(Text and item location entries)
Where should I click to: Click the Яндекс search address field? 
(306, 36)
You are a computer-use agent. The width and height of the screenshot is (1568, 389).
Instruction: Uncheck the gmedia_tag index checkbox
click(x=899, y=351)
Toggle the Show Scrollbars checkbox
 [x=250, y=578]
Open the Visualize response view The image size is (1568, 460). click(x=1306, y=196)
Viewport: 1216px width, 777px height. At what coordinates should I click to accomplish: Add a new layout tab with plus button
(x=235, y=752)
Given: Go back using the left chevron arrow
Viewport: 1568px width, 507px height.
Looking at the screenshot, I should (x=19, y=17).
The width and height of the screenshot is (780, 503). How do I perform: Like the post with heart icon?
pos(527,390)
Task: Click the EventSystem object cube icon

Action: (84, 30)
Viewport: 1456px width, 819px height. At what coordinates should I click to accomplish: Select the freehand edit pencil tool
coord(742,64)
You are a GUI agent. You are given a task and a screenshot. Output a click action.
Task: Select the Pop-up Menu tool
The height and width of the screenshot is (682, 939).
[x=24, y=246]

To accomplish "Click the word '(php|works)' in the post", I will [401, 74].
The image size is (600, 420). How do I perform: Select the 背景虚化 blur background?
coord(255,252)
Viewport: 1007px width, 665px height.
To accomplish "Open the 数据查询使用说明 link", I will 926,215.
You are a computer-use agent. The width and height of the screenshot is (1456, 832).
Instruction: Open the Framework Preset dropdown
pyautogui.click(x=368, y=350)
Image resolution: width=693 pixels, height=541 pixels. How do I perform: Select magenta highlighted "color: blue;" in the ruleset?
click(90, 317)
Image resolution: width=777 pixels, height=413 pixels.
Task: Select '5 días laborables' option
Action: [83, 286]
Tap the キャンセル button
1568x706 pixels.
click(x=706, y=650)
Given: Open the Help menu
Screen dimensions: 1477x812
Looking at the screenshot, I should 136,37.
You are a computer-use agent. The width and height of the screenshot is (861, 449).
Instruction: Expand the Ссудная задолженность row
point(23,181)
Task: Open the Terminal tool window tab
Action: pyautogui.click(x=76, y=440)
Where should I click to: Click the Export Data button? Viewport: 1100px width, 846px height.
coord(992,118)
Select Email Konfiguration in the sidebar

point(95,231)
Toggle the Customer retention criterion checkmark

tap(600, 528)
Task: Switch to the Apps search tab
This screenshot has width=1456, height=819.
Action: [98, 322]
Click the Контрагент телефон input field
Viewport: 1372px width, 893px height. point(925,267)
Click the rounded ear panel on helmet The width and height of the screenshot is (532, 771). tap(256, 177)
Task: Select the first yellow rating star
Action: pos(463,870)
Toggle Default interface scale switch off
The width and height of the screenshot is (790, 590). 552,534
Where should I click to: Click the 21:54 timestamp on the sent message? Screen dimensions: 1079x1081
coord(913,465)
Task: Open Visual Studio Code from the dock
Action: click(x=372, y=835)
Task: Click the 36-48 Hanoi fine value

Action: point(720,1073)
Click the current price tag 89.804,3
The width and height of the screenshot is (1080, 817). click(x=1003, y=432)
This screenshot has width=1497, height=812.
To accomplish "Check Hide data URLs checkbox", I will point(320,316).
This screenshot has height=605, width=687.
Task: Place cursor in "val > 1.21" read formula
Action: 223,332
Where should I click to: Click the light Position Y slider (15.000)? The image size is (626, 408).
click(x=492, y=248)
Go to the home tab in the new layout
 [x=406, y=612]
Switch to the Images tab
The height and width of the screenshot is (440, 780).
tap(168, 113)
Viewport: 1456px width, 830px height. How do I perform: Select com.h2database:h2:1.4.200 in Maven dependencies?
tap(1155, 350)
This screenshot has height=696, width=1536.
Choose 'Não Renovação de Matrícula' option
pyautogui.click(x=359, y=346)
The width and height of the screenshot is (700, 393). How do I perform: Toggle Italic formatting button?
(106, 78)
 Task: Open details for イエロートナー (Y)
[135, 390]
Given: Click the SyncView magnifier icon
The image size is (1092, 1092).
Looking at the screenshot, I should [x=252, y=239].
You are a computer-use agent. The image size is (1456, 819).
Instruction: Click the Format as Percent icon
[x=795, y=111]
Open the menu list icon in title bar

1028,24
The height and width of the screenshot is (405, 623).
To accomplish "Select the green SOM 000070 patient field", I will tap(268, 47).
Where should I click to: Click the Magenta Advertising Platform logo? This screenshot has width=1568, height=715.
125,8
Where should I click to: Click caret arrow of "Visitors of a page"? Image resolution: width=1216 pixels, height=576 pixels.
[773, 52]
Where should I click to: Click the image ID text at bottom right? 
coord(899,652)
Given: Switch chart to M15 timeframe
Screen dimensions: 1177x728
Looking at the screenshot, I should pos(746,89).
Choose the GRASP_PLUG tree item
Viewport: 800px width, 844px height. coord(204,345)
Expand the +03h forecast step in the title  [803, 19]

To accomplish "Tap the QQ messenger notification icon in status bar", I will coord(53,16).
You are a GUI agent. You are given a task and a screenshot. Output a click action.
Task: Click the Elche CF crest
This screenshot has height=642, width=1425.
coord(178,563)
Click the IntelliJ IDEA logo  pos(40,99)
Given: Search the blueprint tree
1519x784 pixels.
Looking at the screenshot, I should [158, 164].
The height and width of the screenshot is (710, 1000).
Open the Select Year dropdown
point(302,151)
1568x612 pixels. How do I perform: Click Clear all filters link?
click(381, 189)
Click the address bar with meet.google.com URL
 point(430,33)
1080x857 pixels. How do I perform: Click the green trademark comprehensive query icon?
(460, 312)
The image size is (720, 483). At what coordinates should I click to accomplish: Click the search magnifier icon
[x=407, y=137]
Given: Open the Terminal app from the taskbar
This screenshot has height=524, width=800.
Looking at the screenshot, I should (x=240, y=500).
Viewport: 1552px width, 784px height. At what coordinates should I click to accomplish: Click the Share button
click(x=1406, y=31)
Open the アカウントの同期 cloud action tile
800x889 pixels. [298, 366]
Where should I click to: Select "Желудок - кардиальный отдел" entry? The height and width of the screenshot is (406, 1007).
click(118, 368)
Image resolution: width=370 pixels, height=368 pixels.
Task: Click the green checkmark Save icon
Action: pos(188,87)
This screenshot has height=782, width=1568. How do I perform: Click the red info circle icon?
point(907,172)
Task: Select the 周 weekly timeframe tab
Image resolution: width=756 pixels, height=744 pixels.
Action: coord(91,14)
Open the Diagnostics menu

• [Task]: Return the lines from the records verbatim, beginning with the line that contains "Click the IntelliJ" and continuing through the line that contains "point(430,33)".

• [Worked answer]:
Click the IntelliJ IDEA logo  pos(40,99)
Given: Search the blueprint tree
1519x784 pixels.
Looking at the screenshot, I should [158, 164].
The height and width of the screenshot is (710, 1000).
Open the Select Year dropdown
point(302,151)
1568x612 pixels. How do I perform: Click Clear all filters link?
click(381, 189)
Click the address bar with meet.google.com URL
 point(430,33)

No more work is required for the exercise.